§ **PAGE EXTRACT**:
This is a declared federal priority, not a niche concern. In March 2026 the Government Accountability Office documented that CMS uses data analytics to detect anomalous Medicare billing as a core program-integrity method, crediting the approach with preventing nearly twelve billion dollars in potentially fraudulent payments from fiscal years 2022 through 2024 (GAO-26-107799). In February 2026 the Department of Health and Human Services and CMS announced a shift to a real-time detect-and-deploy strategy and issued a public Request for Information on the analytics and artificial-intelligence methods most effective at identifying healthcare fraud. This portfolio advances that same nationally declared goal as independent, open, reproducible work, and makes no claim of participation in any federal program.

The national importance follows from the design. These are not bespoke tools tied to one organization. Each method is documented in an academic preprint, released as a public code repository, and validated against public federal data, so the benefit extends to the whole field of program integrity rather than to a single firm. Work that any federal agency or contractor can pick up and run against the national data has importance that is national by construction.

Prong two: well positioned to advance the endeavor

The record is a completed body of work, not a proposal. Eight program integrity projects span Medicare Parts A through D: prescriber risk, opioid prescribing, Part B drug waste, durable medical equipment, telehealth, hospital inpatient DRG billing, home health and hospice, and county level access equity. The combined analytical universe spans more than forty million Medicare beneficiaries, prescribers, providers, and counties, including 1.38 million Part D prescribers, 27.3 million inpatient discharges across five fiscal years, and all 3,198 U.S. counties.

§ **ENTRIES SHOWN**:
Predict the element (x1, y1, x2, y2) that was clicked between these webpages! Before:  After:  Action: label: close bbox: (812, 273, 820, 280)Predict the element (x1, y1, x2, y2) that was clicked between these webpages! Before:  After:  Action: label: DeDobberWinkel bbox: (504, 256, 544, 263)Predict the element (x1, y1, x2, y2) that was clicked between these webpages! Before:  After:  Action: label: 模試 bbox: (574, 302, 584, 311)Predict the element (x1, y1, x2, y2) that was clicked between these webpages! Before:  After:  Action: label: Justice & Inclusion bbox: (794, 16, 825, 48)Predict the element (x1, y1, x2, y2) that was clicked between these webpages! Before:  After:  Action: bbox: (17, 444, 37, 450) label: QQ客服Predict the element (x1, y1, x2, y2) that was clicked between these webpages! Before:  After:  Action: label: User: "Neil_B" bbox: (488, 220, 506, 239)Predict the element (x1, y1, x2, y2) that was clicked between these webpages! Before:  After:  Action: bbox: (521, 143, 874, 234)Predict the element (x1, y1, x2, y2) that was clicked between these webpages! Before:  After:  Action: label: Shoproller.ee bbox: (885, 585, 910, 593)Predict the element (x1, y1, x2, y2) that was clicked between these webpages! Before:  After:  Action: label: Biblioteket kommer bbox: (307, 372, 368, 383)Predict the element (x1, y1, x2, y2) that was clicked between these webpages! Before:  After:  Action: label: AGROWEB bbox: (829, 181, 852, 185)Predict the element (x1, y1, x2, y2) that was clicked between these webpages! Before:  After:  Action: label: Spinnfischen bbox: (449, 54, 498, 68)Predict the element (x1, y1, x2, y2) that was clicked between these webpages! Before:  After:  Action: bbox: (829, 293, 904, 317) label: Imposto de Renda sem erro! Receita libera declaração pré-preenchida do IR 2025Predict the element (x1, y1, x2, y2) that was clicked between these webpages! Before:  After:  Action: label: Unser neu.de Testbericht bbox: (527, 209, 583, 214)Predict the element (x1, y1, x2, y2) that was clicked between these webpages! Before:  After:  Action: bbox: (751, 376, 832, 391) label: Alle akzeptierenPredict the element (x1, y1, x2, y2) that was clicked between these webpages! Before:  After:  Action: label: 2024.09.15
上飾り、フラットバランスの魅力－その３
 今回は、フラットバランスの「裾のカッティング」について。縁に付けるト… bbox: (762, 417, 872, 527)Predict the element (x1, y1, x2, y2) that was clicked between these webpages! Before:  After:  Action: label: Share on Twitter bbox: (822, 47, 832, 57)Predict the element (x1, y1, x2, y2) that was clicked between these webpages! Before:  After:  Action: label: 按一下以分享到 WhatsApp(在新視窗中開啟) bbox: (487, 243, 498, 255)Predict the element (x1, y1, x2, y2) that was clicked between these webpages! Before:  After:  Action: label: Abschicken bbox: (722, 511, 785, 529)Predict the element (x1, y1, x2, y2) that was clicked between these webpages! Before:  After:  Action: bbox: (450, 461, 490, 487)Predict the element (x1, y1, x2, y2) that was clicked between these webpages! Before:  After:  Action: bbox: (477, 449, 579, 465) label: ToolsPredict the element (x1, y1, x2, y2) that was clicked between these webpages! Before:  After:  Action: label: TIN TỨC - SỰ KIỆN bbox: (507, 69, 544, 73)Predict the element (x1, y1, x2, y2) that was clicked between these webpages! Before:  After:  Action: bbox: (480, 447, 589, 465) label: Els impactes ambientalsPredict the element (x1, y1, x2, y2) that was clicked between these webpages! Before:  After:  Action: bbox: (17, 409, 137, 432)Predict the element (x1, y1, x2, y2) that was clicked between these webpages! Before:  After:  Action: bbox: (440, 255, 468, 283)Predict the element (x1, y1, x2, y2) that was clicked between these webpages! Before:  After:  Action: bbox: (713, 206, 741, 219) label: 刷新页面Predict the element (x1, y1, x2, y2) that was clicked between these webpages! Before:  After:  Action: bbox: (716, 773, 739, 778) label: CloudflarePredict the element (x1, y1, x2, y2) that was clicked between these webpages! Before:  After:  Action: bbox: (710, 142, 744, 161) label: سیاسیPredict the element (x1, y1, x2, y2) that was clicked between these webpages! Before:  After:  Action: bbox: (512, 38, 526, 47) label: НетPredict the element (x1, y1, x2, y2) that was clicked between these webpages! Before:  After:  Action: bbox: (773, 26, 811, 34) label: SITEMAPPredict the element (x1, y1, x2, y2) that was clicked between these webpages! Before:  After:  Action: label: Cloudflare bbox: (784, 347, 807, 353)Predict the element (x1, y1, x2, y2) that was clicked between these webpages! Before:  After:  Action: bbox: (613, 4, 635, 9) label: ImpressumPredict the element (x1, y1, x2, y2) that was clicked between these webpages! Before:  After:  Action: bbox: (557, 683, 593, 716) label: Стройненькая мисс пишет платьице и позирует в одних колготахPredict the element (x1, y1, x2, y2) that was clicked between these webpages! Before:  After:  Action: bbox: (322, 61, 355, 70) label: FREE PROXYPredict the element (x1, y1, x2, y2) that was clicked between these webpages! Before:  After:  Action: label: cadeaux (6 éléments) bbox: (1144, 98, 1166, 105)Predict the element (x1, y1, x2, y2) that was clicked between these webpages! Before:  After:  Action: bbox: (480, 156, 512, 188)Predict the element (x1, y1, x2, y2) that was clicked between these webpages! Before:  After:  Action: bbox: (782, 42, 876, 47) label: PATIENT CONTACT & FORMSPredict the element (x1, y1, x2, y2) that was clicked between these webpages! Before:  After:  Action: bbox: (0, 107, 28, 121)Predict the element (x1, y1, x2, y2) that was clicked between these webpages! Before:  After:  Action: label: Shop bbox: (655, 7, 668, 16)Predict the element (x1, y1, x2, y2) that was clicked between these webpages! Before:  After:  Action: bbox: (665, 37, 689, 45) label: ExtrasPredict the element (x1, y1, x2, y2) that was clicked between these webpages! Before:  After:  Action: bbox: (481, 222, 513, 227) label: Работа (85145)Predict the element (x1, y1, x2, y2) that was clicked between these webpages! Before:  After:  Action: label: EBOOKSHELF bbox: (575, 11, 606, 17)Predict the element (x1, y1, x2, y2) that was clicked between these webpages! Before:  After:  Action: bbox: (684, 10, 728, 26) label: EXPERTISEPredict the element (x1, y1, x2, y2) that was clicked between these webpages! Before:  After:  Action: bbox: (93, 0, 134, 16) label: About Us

§ **EXERCISE PROMPT**:
According to the Medicare program integrity text, how many Part D prescribers are included in the combined analytical universe?

§ **ANSWER BOX**:
1.38 million Part D prescribers.